Another thing on numbers, how can you quantify a review? If you break down a motorcycle down by its components, (engine, brakes, handling, etc.) and give each one a respective number, (1-10) aren't you as the reviewer, setting yourself up for failure? If you give an inline 4 600cc motorcycle an engine score of 8.5, does that mean every bike that is not as fast or responsive, gets a lower score? Will an 800cc V-twin get a lower score because it's heavier? The number thing is bullshit, throw them out the window!
Shootouts are fucking pointless. More than pointless. Every time I see one posted, I groan audibly. There are so many variables that make every single one unreliable: different riders, weight, how much power the bike produces, how comfortable the rider is to push the bike. All of this, and more, changes the outcome of the shootout. And most of the results of shootouts are tenths/hundredths of a second, which proves little to nothing. Stop shootouts, just stop.
The Uglier Side of Reviews
It is hard to review a product and not have some sort of bias about it. Whether you like or detest the brand, you have to give a subjective review of it, and sometimes it's damn near impossible. People and reviewers will always have their likes and dislikes, but a good reviewer hides their inherent bias before they review. As a human being, it is pretty difficult to do.
Then, you have to figure in what product they are reviewing. Most motorcycle reviews are a “launch style” review. This is where a big brand (Kawi, Yamaha, Honda, Suzuki, Ducati) summons some of the top motorcycle journalists to ride their new bike/line/engine. This is normally the case with newly released or drastically updated models.
This is no cheap feat. The brand flies the journalists to a location (probably a good riding location), feeds them, houses them (or gets a discount for them), rents a track for them, and overall caters to the journalist’s needs. Now the bike review has been swayed in the favor of the brand, basically through a payola type system. How are you not going to like someone or something if they basically provide you with a $20,000 motorcycle, and $10,000 all expenses paid trip?
After that, you have the fear that haunts most journalists, especially in a digital and disposable age. The blacklist. No, no, not the TV show with James Spader.
The blacklist, or being blacklisted, means that you are essentially blocked from communications, or ostracized by a brand. A prime example is Kotaku being blacklisted by both Bethesda and Ubisoft. They don’t get press copies of games, no comments on articles, basically given the cold shoulder.

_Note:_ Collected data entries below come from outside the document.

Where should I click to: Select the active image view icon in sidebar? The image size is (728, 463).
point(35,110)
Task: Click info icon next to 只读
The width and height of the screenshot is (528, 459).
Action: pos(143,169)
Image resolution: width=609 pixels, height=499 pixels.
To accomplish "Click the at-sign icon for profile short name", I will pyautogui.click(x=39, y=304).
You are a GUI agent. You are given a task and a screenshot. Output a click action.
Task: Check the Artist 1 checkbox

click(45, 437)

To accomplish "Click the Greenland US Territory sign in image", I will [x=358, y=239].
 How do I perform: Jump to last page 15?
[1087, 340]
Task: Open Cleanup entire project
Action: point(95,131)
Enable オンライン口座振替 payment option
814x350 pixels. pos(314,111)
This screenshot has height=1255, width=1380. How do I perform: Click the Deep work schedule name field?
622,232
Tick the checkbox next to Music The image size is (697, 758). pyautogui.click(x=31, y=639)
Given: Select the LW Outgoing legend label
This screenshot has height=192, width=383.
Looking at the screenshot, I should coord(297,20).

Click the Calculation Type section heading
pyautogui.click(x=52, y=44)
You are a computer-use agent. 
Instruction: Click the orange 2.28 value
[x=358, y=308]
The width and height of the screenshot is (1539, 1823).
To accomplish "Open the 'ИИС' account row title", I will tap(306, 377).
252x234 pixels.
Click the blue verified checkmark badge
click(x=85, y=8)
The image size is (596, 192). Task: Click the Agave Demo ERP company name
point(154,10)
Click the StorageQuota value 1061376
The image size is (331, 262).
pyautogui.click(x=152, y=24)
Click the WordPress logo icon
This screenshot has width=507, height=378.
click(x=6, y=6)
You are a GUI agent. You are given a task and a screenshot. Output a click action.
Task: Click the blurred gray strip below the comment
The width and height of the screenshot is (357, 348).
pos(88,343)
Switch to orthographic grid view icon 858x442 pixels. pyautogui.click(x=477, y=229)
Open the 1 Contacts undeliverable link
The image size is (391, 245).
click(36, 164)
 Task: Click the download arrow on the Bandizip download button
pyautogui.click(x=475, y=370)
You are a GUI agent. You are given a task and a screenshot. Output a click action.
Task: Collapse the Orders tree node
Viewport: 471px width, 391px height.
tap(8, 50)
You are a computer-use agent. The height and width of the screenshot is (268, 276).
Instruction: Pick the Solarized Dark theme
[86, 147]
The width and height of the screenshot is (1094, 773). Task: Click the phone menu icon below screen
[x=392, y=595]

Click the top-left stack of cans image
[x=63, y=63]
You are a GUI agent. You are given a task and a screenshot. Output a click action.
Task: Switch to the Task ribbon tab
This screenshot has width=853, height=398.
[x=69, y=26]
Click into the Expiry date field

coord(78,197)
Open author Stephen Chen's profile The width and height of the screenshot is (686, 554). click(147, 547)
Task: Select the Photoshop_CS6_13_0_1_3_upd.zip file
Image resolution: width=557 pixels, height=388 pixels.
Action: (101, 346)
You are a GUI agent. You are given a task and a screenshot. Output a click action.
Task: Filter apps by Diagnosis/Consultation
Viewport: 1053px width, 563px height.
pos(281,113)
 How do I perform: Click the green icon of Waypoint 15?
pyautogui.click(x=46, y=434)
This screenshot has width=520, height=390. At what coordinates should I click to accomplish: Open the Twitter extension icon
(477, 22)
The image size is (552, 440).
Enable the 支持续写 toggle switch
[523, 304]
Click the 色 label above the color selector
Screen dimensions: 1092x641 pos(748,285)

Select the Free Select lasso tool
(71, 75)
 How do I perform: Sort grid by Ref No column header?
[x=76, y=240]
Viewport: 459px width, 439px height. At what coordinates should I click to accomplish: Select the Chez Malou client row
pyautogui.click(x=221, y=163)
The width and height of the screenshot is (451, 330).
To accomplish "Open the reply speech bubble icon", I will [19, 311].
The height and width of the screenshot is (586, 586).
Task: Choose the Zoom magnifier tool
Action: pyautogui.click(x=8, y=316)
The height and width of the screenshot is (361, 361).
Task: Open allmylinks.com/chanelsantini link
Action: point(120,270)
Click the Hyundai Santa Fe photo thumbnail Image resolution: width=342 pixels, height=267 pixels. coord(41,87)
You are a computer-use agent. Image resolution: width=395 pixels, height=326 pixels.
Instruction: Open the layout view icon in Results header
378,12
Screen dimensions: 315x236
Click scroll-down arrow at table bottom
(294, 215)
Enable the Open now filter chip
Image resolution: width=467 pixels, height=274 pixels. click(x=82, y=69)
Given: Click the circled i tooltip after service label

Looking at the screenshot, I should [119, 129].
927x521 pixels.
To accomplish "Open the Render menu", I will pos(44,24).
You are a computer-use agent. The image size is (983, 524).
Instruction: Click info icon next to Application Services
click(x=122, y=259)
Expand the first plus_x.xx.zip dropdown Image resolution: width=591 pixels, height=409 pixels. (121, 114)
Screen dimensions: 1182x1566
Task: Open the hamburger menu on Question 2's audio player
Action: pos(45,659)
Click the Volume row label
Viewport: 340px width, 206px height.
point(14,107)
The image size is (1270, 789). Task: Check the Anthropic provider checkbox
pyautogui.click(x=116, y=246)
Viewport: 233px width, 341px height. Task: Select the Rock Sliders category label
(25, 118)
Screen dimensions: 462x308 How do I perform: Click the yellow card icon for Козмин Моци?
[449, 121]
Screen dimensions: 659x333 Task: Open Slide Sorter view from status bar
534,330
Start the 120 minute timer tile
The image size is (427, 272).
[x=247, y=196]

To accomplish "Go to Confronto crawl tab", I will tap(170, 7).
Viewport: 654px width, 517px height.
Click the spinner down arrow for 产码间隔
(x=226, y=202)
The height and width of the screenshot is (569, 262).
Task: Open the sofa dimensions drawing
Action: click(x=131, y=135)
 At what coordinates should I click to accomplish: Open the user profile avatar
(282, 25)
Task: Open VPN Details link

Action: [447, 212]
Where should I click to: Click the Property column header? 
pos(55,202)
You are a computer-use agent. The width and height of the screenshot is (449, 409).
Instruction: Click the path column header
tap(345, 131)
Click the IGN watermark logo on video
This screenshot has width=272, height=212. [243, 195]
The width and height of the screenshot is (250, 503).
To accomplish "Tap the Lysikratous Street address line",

And this is a fear for journalists, who are extremely disposable with the advent of the computer. Ease of access to writing is higher, and as long as you can string sentences together, you’re well on your way to being a reviewer. Think of it like this, why would you pay for this elaborate trip for someone that bashed something you gave them? It would seem like a slap in the face. So, these journalists have to walk that tight line.
Hope is not lost for the industry. There are some awesome guys/girls and teams out there that are doing the good work.
Some reviewers I keep up-to-date with:
Neevesy: Club racer, but overall a good guy and fun to see
Sean McDonald: Working his way through the American Moto Journo ranks
44 Teeth: Solid team, with some decent ideas
I’m not losing hope for the industry, but I do see where improvements can be made. And that will be another post.